Open Source and information security mailing list archives
Hash Suite for Android: free password hash cracker in your pocket
[<prev] [next>] [<thread-prev] [thread-next>] [day] [month] [year] [list]
Message-ID: <alpine.LFD.2.00.0811092226050.12263@localhost.localdomain>
Date:	Sun, 9 Nov 2008 22:56:00 +0100 (CET)
From:	Thomas Gleixner <tglx@...utronix.de>
To:	Arjan van de Ven <arjan@...radead.org>
cc:	Lukas Hejtmanek <xhejtman@....muni.cz>,
	"Rafael J. Wysocki" <rjw@...k.pl>,
	Marcin Slusarz <marcin.slusarz@...il.com>,
	linux-kernel@...r.kernel.org, torvalds@...ux-foundation.org,
	corsac@...ian.org, elendil@...net.nl
Subject: Re: Bootup time regression from 2.6.27 to 2.6.28-rc3+

On Sun, 9 Nov 2008, Arjan van de Ven wrote:
> On Sun, 9 Nov 2008 21:34:32 +0100
> Lukas Hejtmanek <xhejtman@....muni.cz> wrote:
> 
> > On Sun, Nov 09, 2008 at 12:28:35PM -0800, Arjan van de Ven wrote:
> > > for me, the plan is that we need to get Thomas' fixes tested by
> > > someone who can reproduce this very reliably.
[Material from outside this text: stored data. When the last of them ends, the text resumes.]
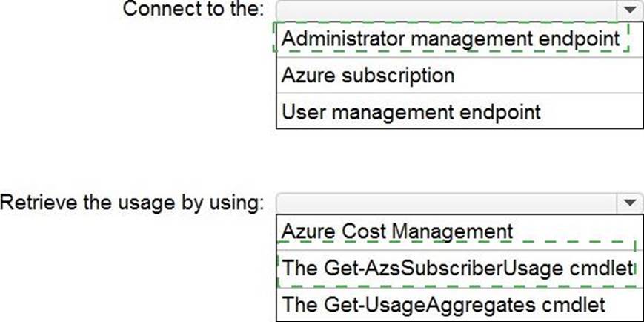Viewport: 644px width, 322px height.
Task: Collapse the second dropdown using its down-triangle
Action: [629, 202]

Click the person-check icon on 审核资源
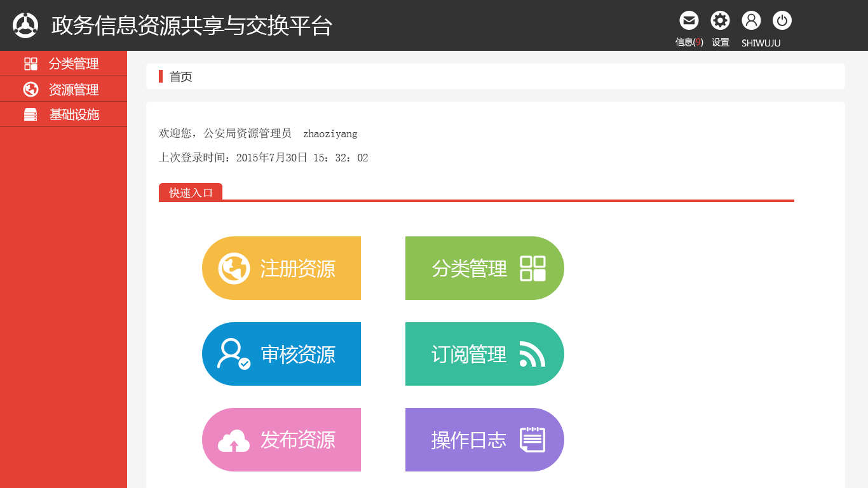pyautogui.click(x=232, y=354)
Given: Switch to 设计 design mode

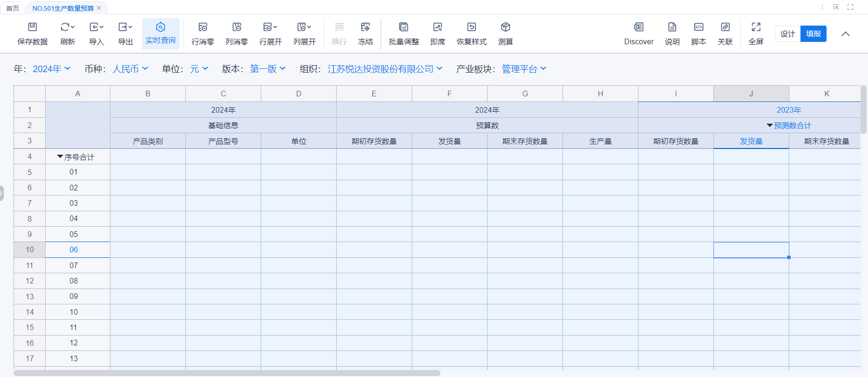Looking at the screenshot, I should (787, 34).
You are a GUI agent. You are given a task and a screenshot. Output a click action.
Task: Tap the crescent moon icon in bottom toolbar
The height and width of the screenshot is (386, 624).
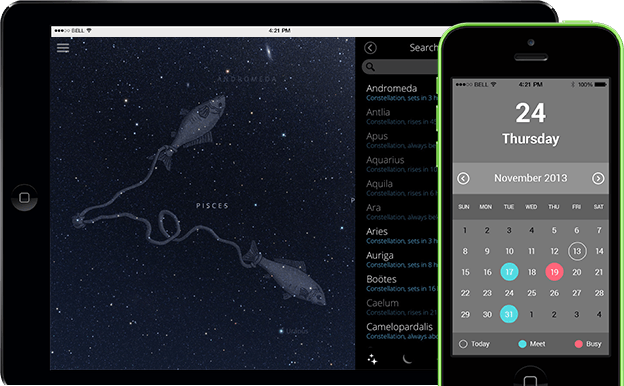click(x=407, y=359)
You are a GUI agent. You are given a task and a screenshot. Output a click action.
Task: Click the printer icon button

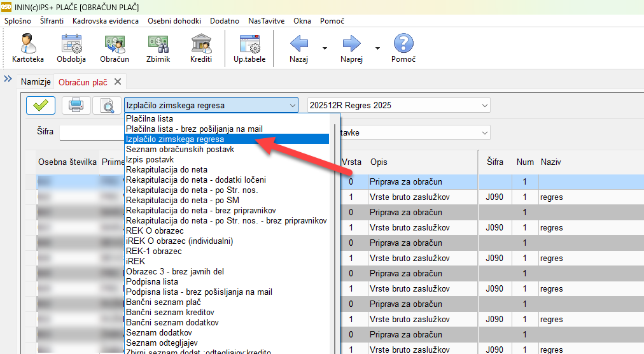point(76,105)
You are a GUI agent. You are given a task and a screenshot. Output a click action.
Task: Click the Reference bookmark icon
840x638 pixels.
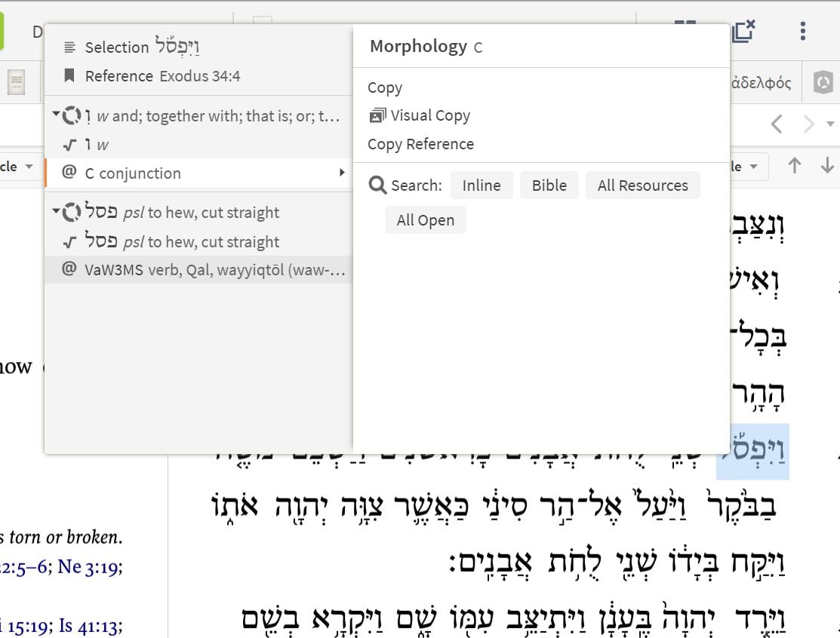(x=69, y=75)
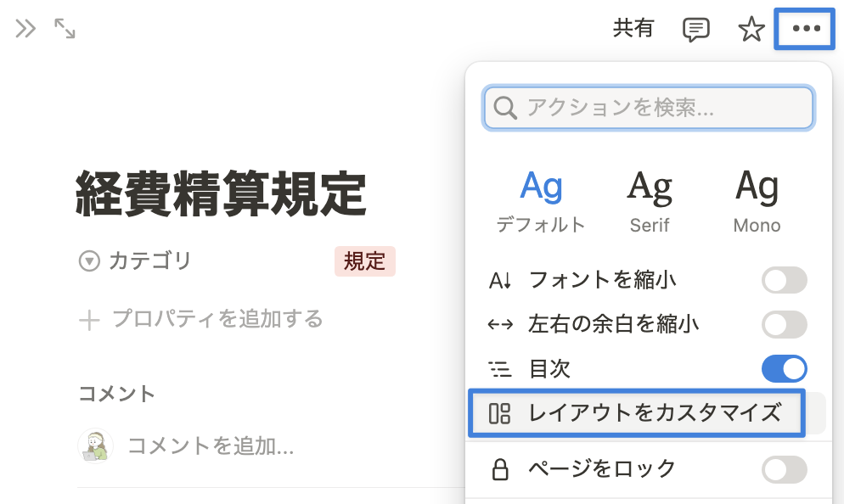Click the plus icon to add property
Screen dimensions: 844x504
[89, 320]
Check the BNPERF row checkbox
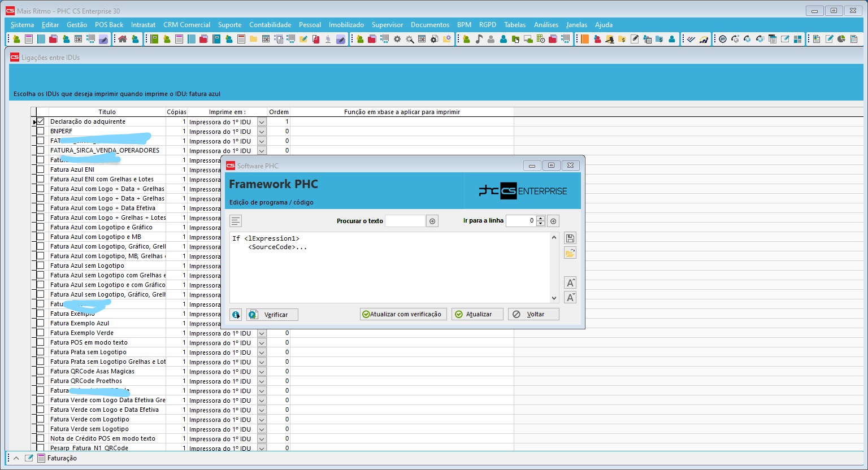868x470 pixels. 40,130
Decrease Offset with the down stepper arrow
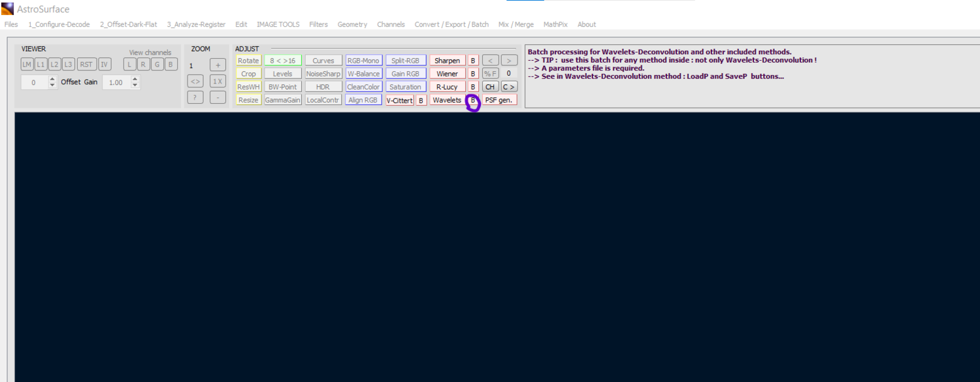 click(x=51, y=85)
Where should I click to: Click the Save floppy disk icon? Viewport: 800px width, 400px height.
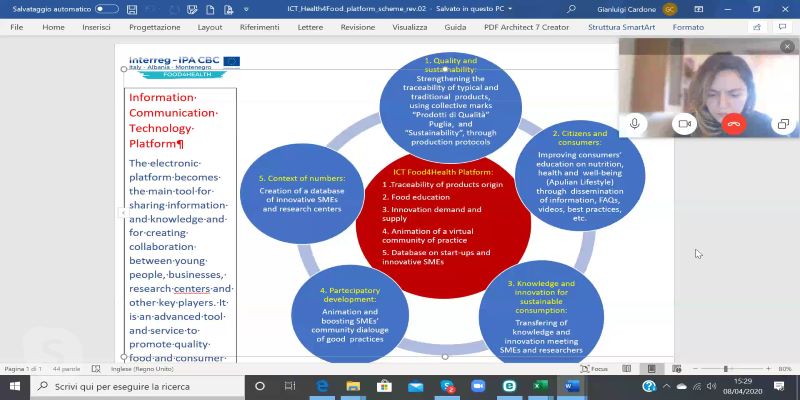coord(132,9)

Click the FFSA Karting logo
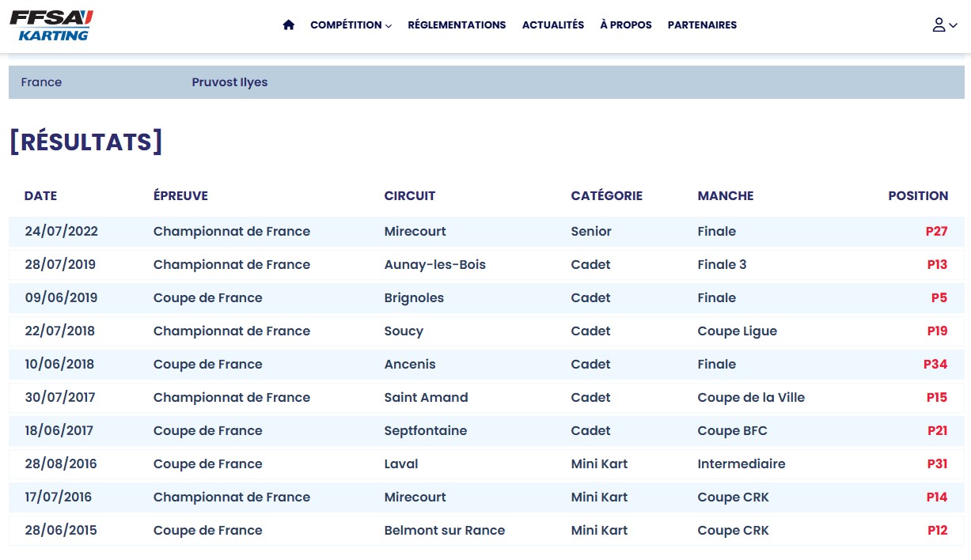tap(51, 25)
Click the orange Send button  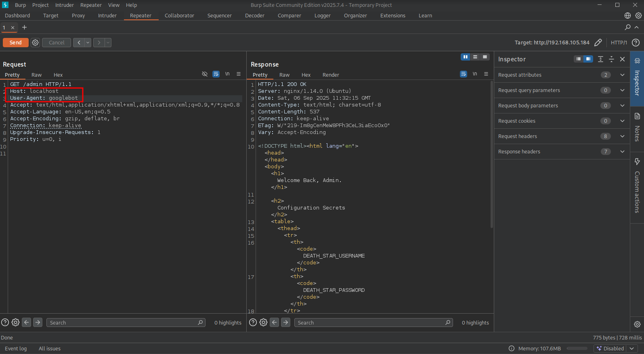point(16,42)
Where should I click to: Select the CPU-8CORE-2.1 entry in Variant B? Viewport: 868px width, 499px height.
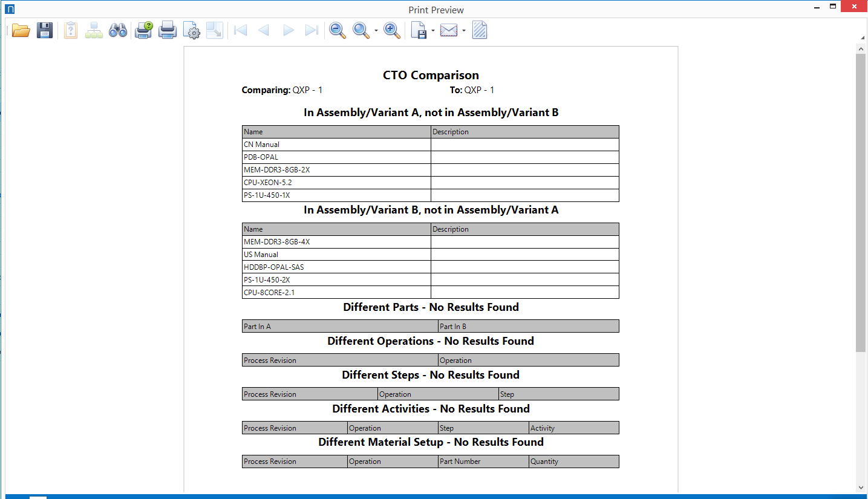coord(336,292)
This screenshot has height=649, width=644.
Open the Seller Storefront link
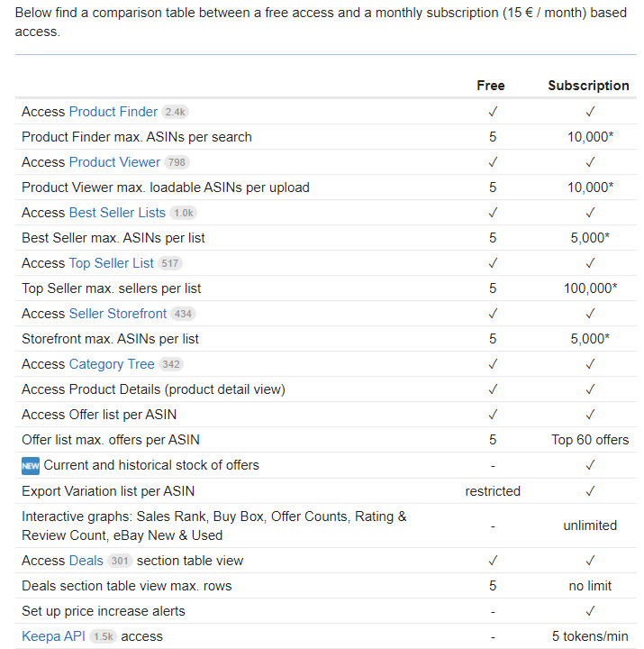(x=117, y=314)
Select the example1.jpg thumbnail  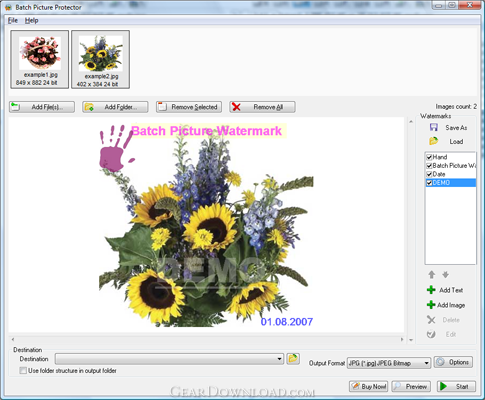40,59
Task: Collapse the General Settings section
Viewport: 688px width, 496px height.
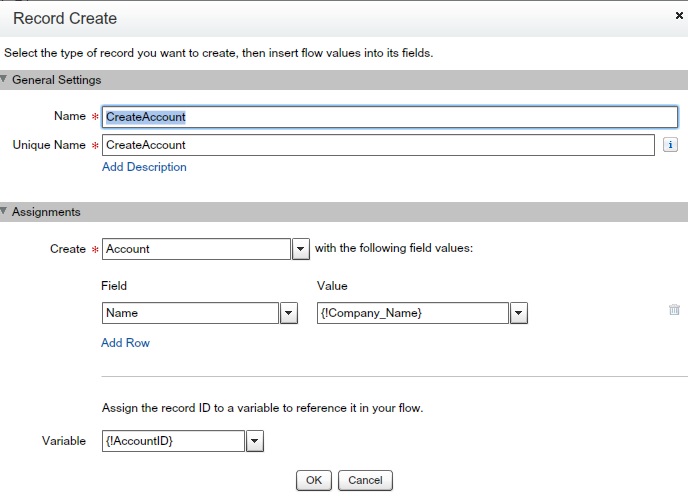Action: point(4,80)

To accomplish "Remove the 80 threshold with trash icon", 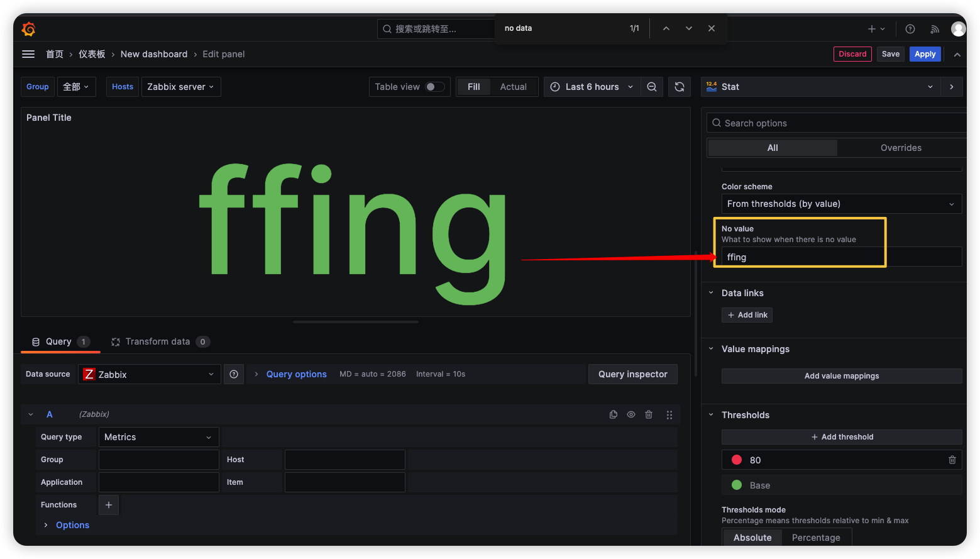I will click(x=952, y=460).
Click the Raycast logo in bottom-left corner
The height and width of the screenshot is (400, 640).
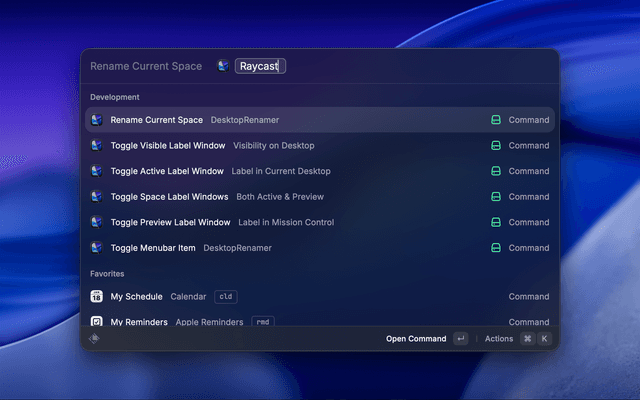tap(94, 339)
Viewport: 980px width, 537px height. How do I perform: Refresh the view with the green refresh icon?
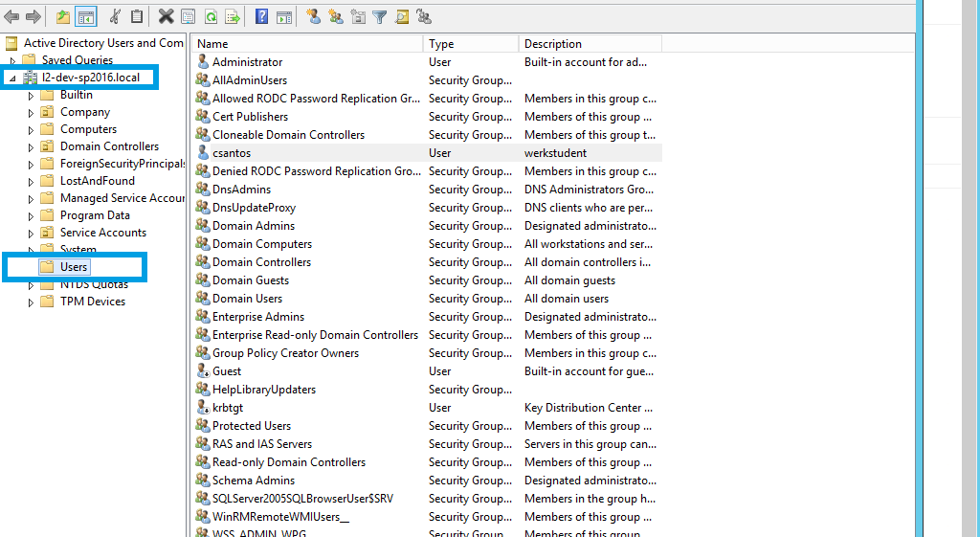coord(210,16)
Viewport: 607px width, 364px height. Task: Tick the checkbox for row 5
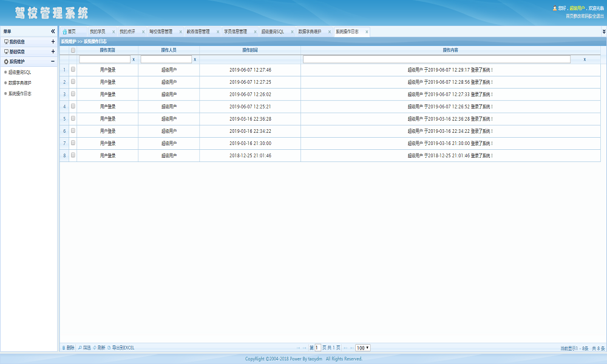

If they fix it, great.
> > 
> > as for me, 100% of boots require a key hit to proceed in 2.6.28-rc3
> > (more precisely, the current git head).
> > 
> 
> it would be greatly appreciated if those that see this issue can test
> the patch below (which is a combo patch of thomas' fixes, to make
> testing easier) and confirm if this fixes the hangs.
> If they do fix the issue we don't need to disable anything and get better power
> savings as bonus as well.

Just disabling the peek_ahead does not make the key press issue go
away. It makes it less prominent.

> 
> Gautham R Shenoy (1):
>       timers: handle HRTIMER_CB_IRQSAFE_UNLOCKED correctly from softirq context
> 
> Ingo Molnar (2):
>       irq: fix typo
>       nohz: fix SMP race
> 
> Thomas Gleixner (12):
>       nohz: check broadcast on tick restart

>       x86: apic reset counter on shutdown

Not a required bugfix, but harmless and avoids extra wakeups.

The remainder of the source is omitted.